The story revolves around three charming, self-obsessed 30-year-old friends, Danielle, Julius and Marina. There's a kind of false beginning in Sydney (chapter title: "Our chef is very famous in London") when Danielle, in Australia to research a TV programme, meets the silken, viper-like Ludovic Seeley. Instantly attracted, she is delighted to discover than he is on his way to take Manhattan as the editor of a stern new cultural journal, The Monitor. "I'm going to foment revolution," he tells her gleefully.

Back in New York, she hooks up with her best friend, the daughter of a liberal journalist and a lawyer. Still supported by her parents, holed up in their sumptuous Manhattan apartment, the privileged, beautiful Marina is working vaguely on a book. She says things like, "You're so lucky, really, Danny... You never have to worry whether guys like you for your looks or for you." Some kind of kamikaze instinct prompts Danielle to introduce Marina to Ludo to get work on the magazine. The inevitable happens: "[Danielle] ought to have known that Ludovic Seeley, in such matters, would be no more a revolutionary than the next guy."

This erotic disappointment hurls Danielle perilously into the arms of a new lover. Meanwhile, the girls' friend Julius, a veteran of gay one-night-stands, has found himself a mysterious new boyfriend whom he's keeping to himself. Crazily, obliviously, they all dance towards disaster, backed by a supporting cast of brilliantly realised characters. There's Marina's father, the complacent Murray Thwaite, a faded literary lion; there's the luckless Bootie, Marina's lumpen cousin; and David Cohen, Julius's blandly sinister new boyfriend.

"Someone said to me, why didn't you write it without Julius, because in some ways his strand is somewhat separate. But it was like a piece of music in my head. I couldn't imagine it without him. Three is an interesting number, anyway," says Messud. We're talking in the drawing room of a Covent Garden hotel, got up to look like Chatsworth. Messud seems to be beadily taking in every detail.

"Julius was always there in my head," she goes on. "I didn't know at the beginning that he would get such a rough ride, but it wasn't a conscious decision: oh, I must have a gay character." I compliment her on those sections, but she looks troubled. "It only occurred to me after I'd finished the novel that people might think this is a representation of gay life, and it's not - it's about one particular character. I'm not saying, 'This is what gay life is like! This is where it will lead!' It doesn't seem an alien world to me. In the world I've lived in, gay marriage, for example, seems completely logical. And yet there are many people who don't live in that world. So I hope people won't take that as representative, any more than Danielle's life is representative, or Bootie's life is representative. They're just lives."

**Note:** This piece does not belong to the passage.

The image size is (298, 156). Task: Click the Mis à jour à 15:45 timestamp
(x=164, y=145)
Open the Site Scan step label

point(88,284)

She herself summoned the spectre of James Wood, one of the most terrifyingly strict of literary critics (he gave Zadie Smith's The Autograph Man a memorable pasting), so I ask whether she uses his critical services on her own writing.

"He's the person who reads my work," she smiles. "But, you know, I want him to be my loving husband, and an honest critic. And I want those two to come together in the same response: 'Great!' It's hard for him," she concedes, laughing. "But he is always very constructive."

Indeed, he once advised her to throw out a novel-in-progress in its entirety, but she bears no grudges. "He wasn't vile about it, he didn't make me cry or anything. And I knew he was right. It wasn't remediable - and I was grateful."

In the year her first novel came out, Wood was a Booker prize judge, and there's a celebrated anecdote about his lack of gallantry when consideration turned to his wife. I ask her for the story.

"There's his version - I don't know what the story on the street is."

Just that when the discussion turned to your novel, he didn't 'fess up to being your husband, and when he was challenged, he said, "Well, it didn't have a chance anyway."

"I think he did say that! There were people afterwards who said, I can't believe you're still married!"

Her novel, she clarifies, had been recommended for discussion at the next meeing, "and he thought, if I say now that we're married, nobody will bother reading it. He also thought I didn't stand a chance, but - let them read it. It was a miscalculation, but he thought, I'll tell them at the next meeting. Then two days later, a reporter from The Times rang at 7.30am. I could hear James saying, 'No, you can't speak to her. No, I don't have any wedding photos...' We ended up on page three. And then everybody had their say. Auberon Waugh said: 'From the photograph she looks like quite a nice young lady and she's perfectly welcome to come and write for me.'"

Messud is enjoying her Man Booker moment, but has, she says cheerfully, "no expectations". With The Emperor's Children, something of a masterpiece, she deserves to hit the headlines in an altogether more gratifying way.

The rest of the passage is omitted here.